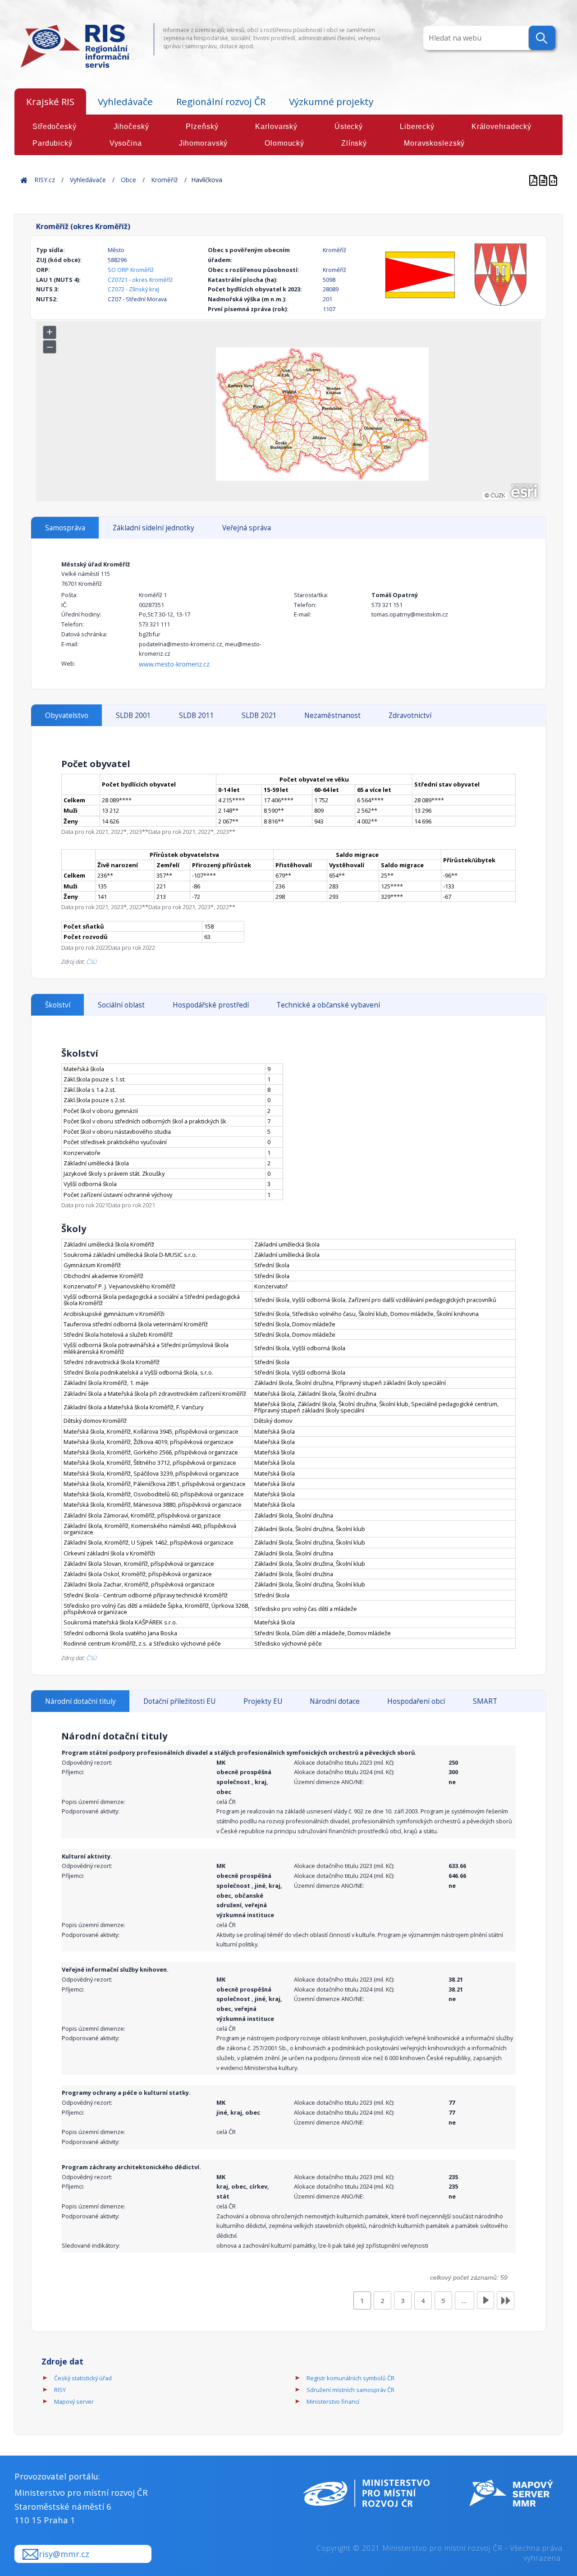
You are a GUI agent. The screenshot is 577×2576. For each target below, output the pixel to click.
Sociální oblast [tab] (121, 1005)
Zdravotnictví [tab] (410, 715)
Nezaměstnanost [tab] (332, 715)
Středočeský (54, 126)
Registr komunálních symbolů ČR (350, 2378)
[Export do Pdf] (534, 179)
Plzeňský (202, 126)
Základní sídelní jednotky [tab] (153, 528)
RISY (60, 2390)
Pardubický (52, 143)
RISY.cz (44, 179)
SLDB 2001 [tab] (133, 715)
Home (24, 179)
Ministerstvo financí (333, 2401)
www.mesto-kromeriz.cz (174, 664)
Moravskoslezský (434, 143)
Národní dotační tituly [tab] (80, 1701)
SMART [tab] (485, 1701)
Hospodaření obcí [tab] (416, 1701)
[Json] (553, 179)
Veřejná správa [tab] (246, 528)
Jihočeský (131, 126)
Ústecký (348, 126)
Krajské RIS (50, 101)
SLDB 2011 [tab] (196, 715)
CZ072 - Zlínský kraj (133, 289)
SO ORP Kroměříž (131, 270)
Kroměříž (164, 179)
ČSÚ (92, 961)
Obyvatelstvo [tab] (66, 715)
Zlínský (354, 143)
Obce (128, 179)
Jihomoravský (203, 143)
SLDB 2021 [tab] (259, 715)
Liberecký (417, 126)
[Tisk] (544, 179)
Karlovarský (276, 126)
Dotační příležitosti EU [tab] (179, 1701)
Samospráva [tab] (65, 528)
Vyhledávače (125, 101)
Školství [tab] (57, 1005)
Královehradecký (501, 126)
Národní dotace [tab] (335, 1701)
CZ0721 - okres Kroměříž (140, 280)
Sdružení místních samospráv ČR (350, 2390)
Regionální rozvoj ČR (221, 101)
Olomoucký (284, 143)
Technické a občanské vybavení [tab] (328, 1005)
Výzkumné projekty (331, 101)
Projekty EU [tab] (262, 1701)
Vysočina (126, 143)
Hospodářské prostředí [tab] (211, 1005)
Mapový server (74, 2401)
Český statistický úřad (83, 2378)
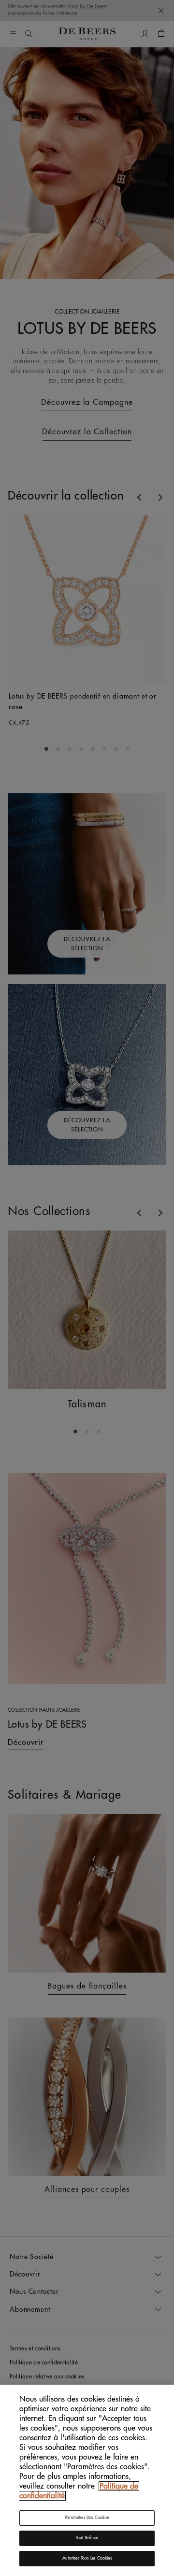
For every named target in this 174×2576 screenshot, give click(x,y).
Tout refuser (87, 2538)
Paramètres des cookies (87, 2518)
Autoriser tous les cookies (87, 2558)
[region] (87, 2480)
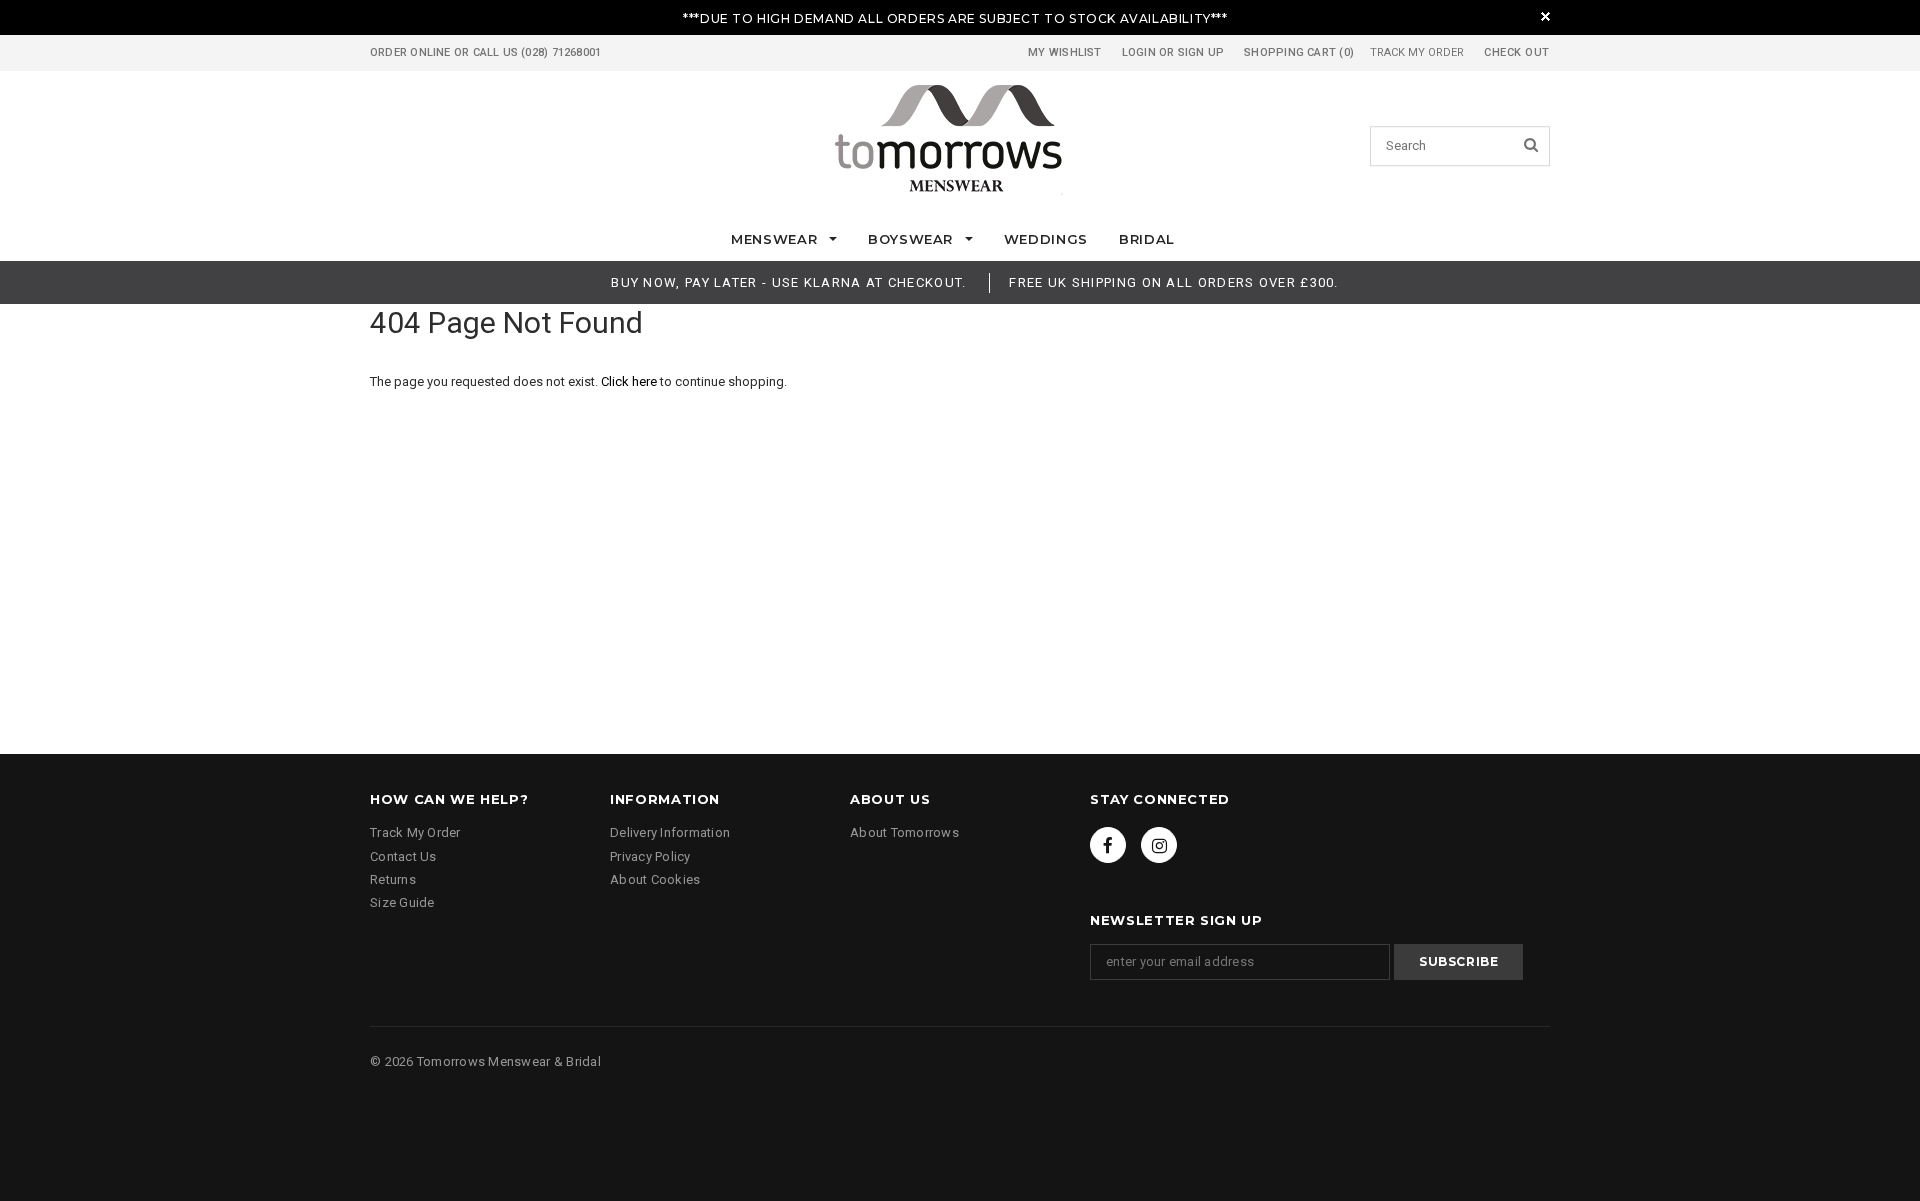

What the exercise asks: Keep the pictures out and print all the records exactly as they are.

Answer for the task:
You are a GUI agent. The screenshot is 577×2576. For each target below, output the pixel to click.
Sociální oblast [tab] (121, 1005)
Zdravotnictví [tab] (410, 715)
Nezaměstnanost [tab] (332, 715)
Středočeský (54, 126)
Registr komunálních symbolů ČR (350, 2378)
[Export do Pdf] (534, 179)
Plzeňský (202, 126)
Základní sídelní jednotky [tab] (153, 528)
RISY (60, 2390)
Pardubický (52, 143)
RISY.cz (44, 179)
SLDB 2001 [tab] (133, 715)
Home (24, 179)
Ministerstvo financí (333, 2401)
www.mesto-kromeriz.cz (174, 664)
Moravskoslezský (434, 143)
Národní dotační tituly [tab] (80, 1701)
SMART [tab] (485, 1701)
Hospodaření obcí [tab] (416, 1701)
[Json] (553, 179)
Veřejná správa [tab] (246, 528)
Jihočeský (131, 126)
Ústecký (348, 126)
Krajské RIS (50, 101)
SLDB 2011 [tab] (196, 715)
CZ072 - Zlínský kraj (133, 289)
SO ORP Kroměříž (131, 270)
Kroměříž (164, 179)
ČSÚ (92, 961)
Obyvatelstvo [tab] (66, 715)
Zlínský (354, 143)
Obce (128, 179)
Jihomoravský (203, 143)
SLDB 2021 [tab] (259, 715)
Liberecký (417, 126)
[Tisk] (544, 179)
Karlovarský (276, 126)
Dotační příležitosti EU [tab] (179, 1701)
Samospráva [tab] (65, 528)
Vyhledávače (125, 101)
Školství [tab] (57, 1005)
Královehradecký (501, 126)
Národní dotace [tab] (335, 1701)
CZ0721 - okres Kroměříž (140, 280)
Sdružení místních samospráv ČR (350, 2390)
Regionální rozvoj ČR (221, 101)
Olomoucký (284, 143)
Technické a občanské vybavení [tab] (328, 1005)
Výzkumné projekty (331, 101)
Projekty EU [tab] (262, 1701)
Vysočina (126, 143)
Hospodářské prostředí [tab] (211, 1005)
Mapový server (74, 2401)
Český statistický úřad (83, 2378)
For every named target in this 174×2576 screenshot, give click(x,y).
Tout refuser (87, 2538)
Paramètres des cookies (87, 2518)
Autoriser tous les cookies (87, 2558)
[region] (87, 2480)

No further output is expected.